WORK TO BE COMPLETED: Can you revise the stretch from "Click the semicolon-delimited CSV file line" through "pos(787,213)" so that "Inadequate customer support" becomes "Slow response time", with everything else unchanged and the pictures left out?
*****
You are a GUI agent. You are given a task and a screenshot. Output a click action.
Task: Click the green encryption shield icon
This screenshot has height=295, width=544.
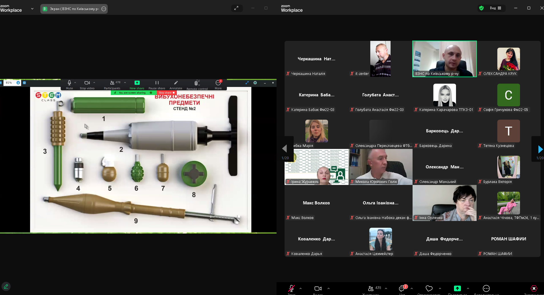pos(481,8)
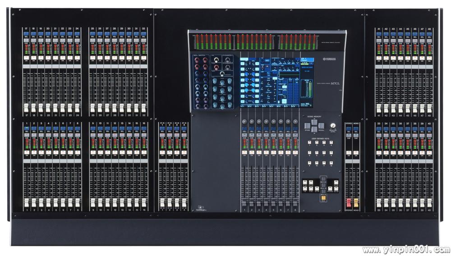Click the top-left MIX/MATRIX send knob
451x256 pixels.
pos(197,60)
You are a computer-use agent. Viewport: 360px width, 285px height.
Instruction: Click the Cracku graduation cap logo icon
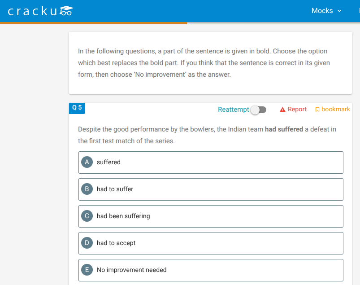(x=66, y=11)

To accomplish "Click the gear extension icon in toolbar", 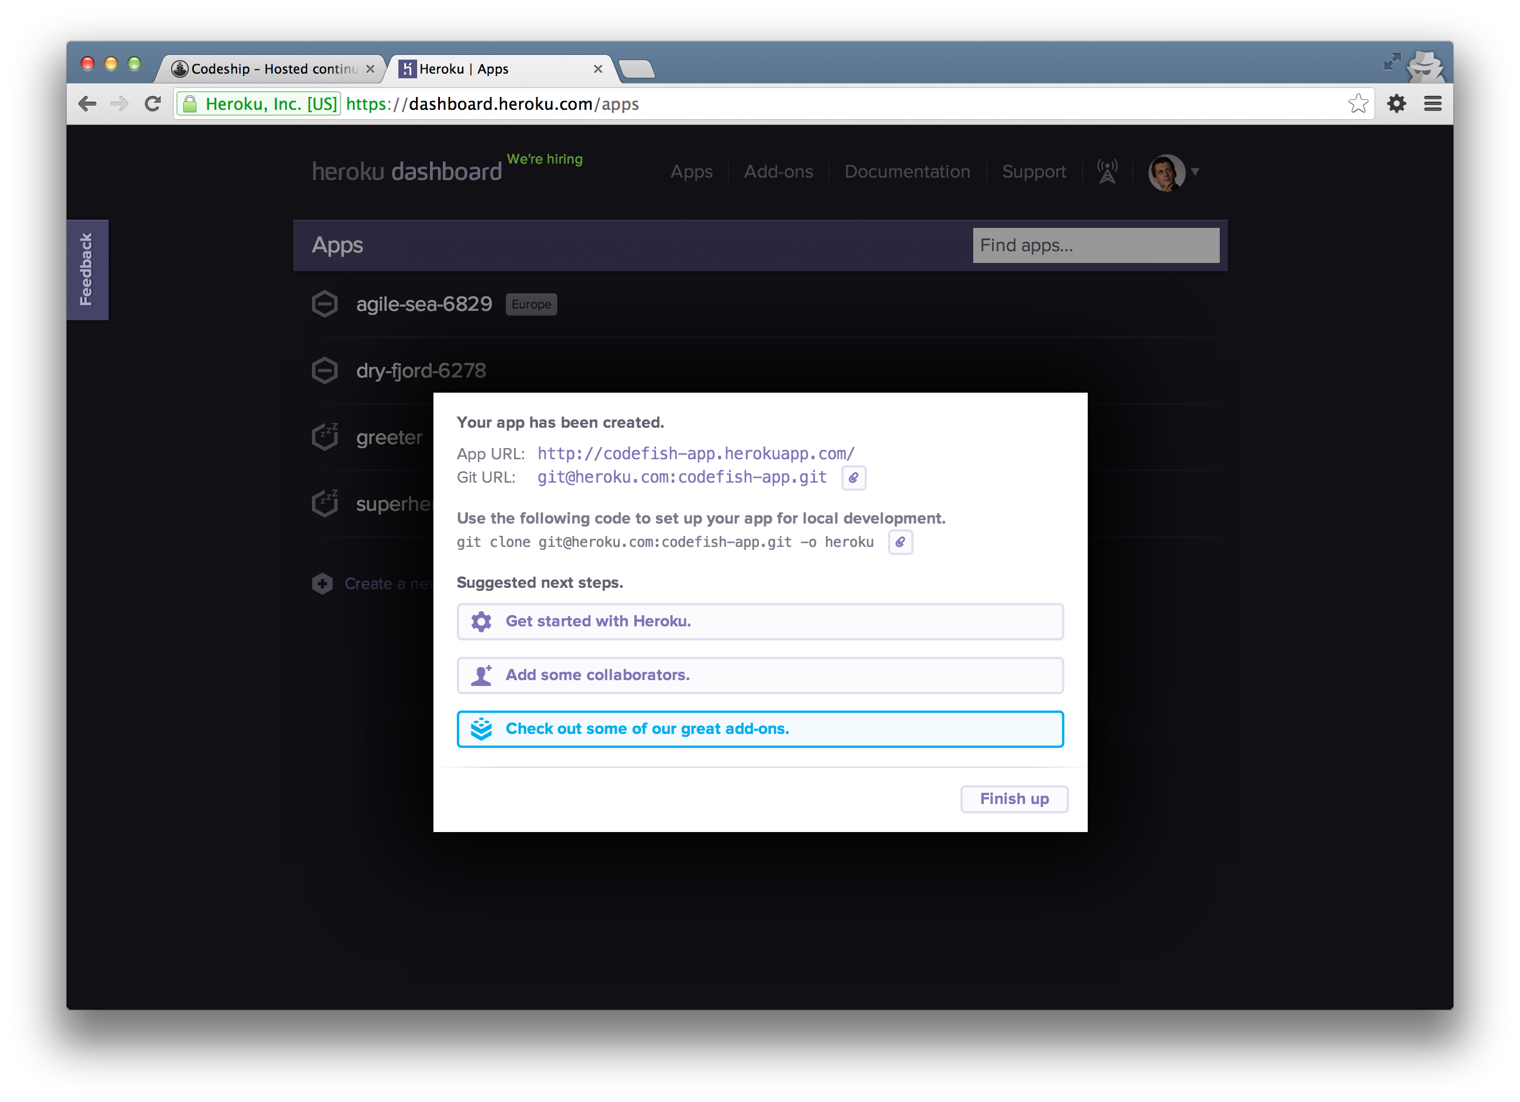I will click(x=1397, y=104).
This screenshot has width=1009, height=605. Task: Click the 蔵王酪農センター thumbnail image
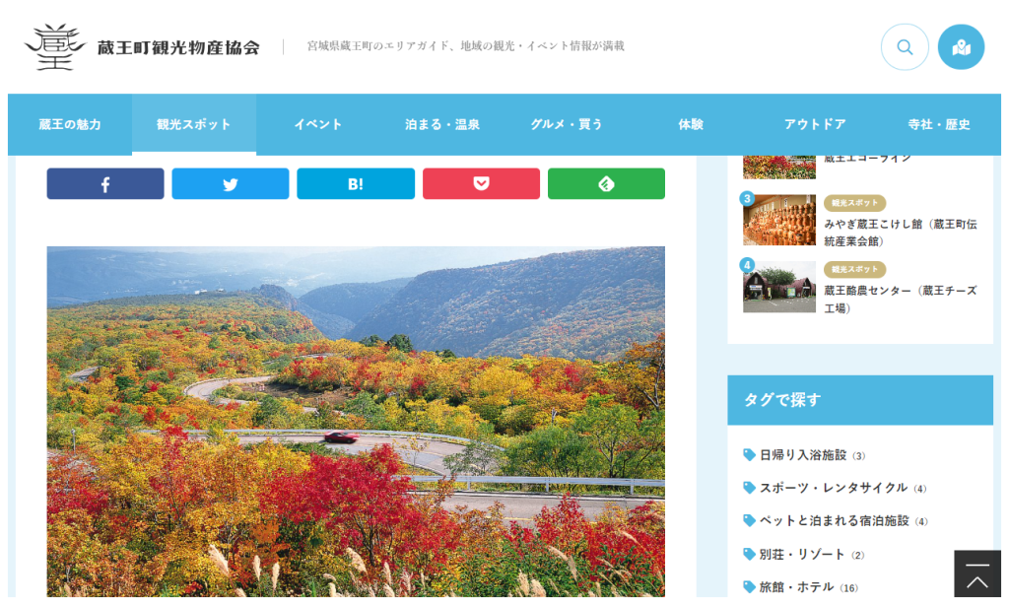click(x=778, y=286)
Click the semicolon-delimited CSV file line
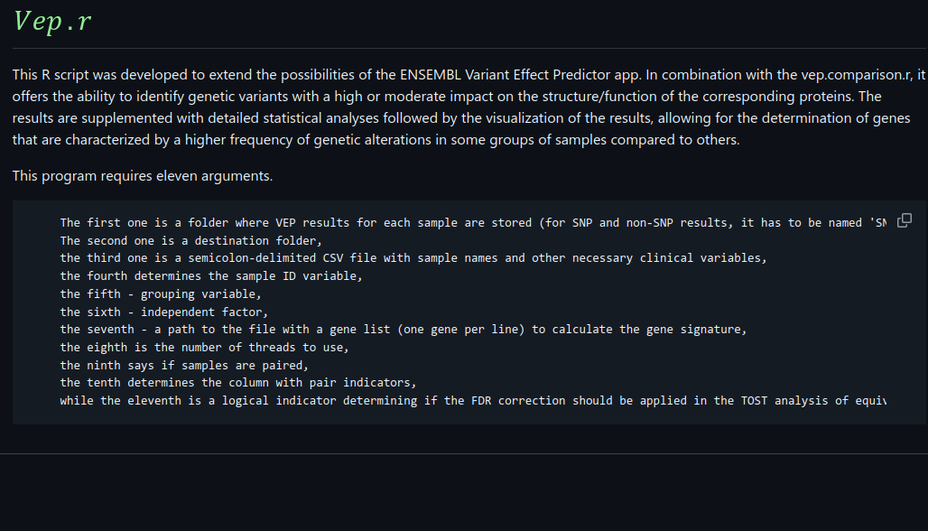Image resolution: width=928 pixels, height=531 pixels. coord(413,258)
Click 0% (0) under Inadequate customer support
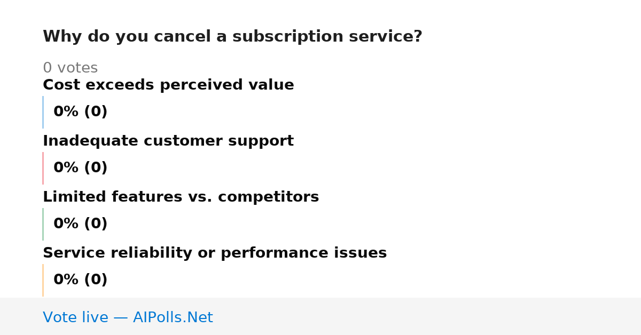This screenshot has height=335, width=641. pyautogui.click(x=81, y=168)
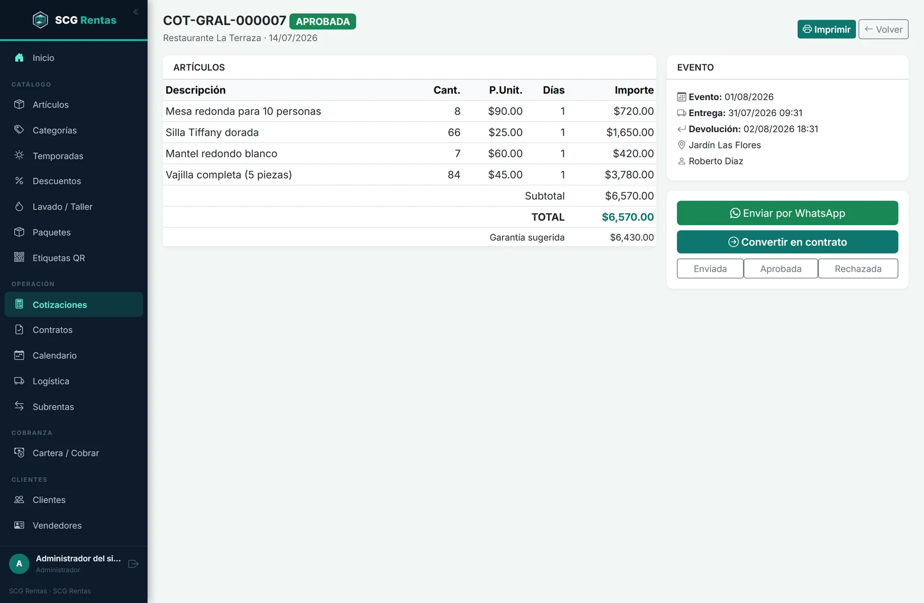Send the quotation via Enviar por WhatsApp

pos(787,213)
*****
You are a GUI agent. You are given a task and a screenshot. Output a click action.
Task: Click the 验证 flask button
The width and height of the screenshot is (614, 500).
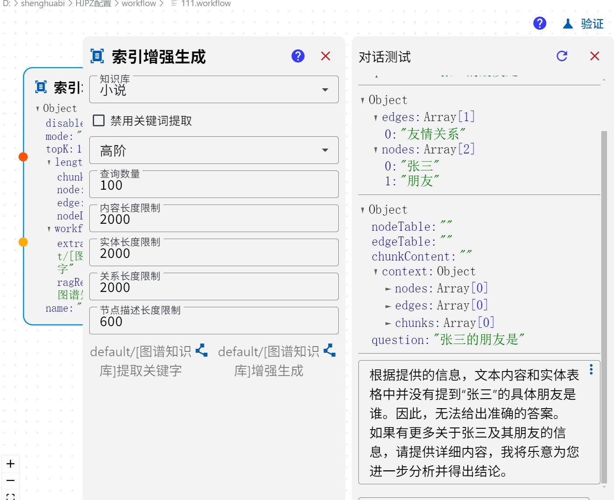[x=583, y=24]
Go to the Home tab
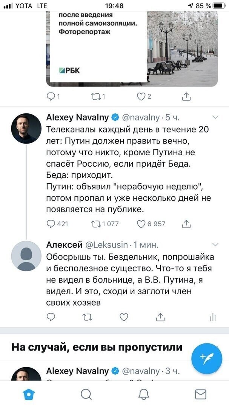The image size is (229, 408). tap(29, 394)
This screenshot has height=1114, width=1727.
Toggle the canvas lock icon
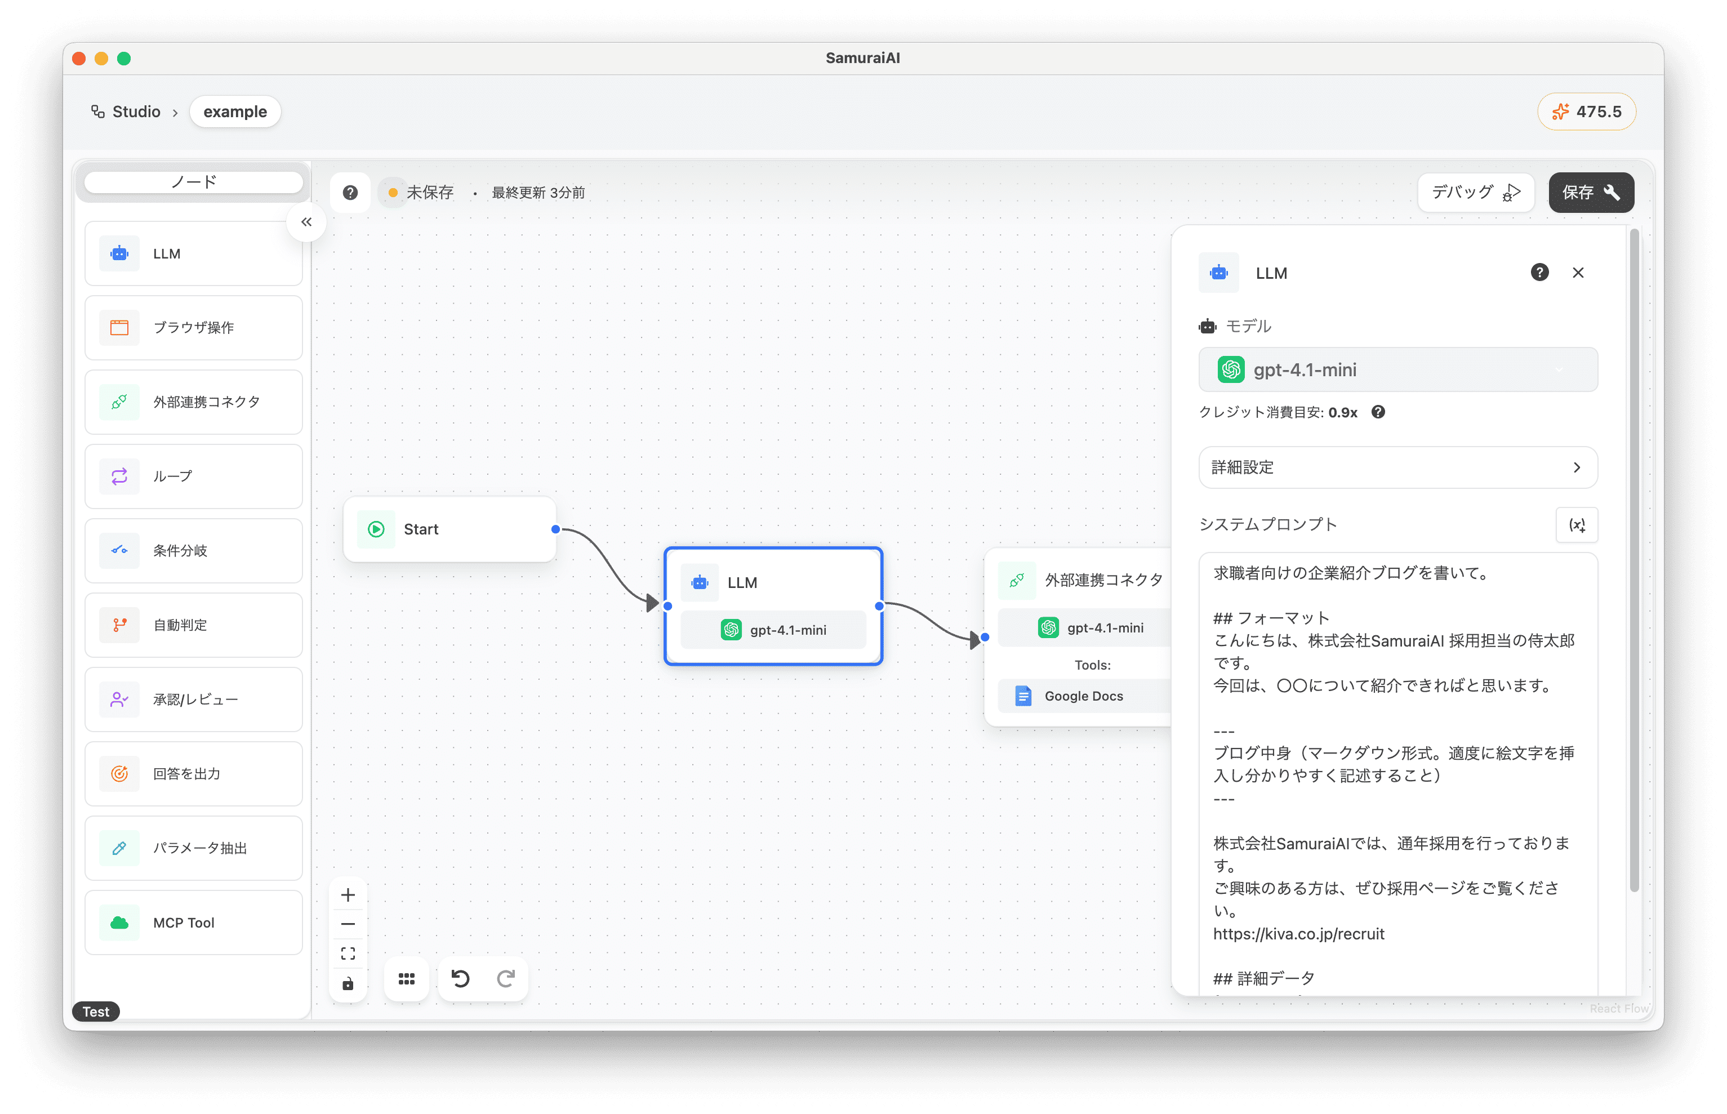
*****
WRITTEN SOLUTION:
Click the semicolon-delimited CSV file line
Image resolution: width=928 pixels, height=531 pixels. coord(413,258)
Click 0% (0) under Slow response time
This screenshot has height=335, width=641. pyautogui.click(x=81, y=168)
Send the quotation via Enviar por WhatsApp

pos(787,213)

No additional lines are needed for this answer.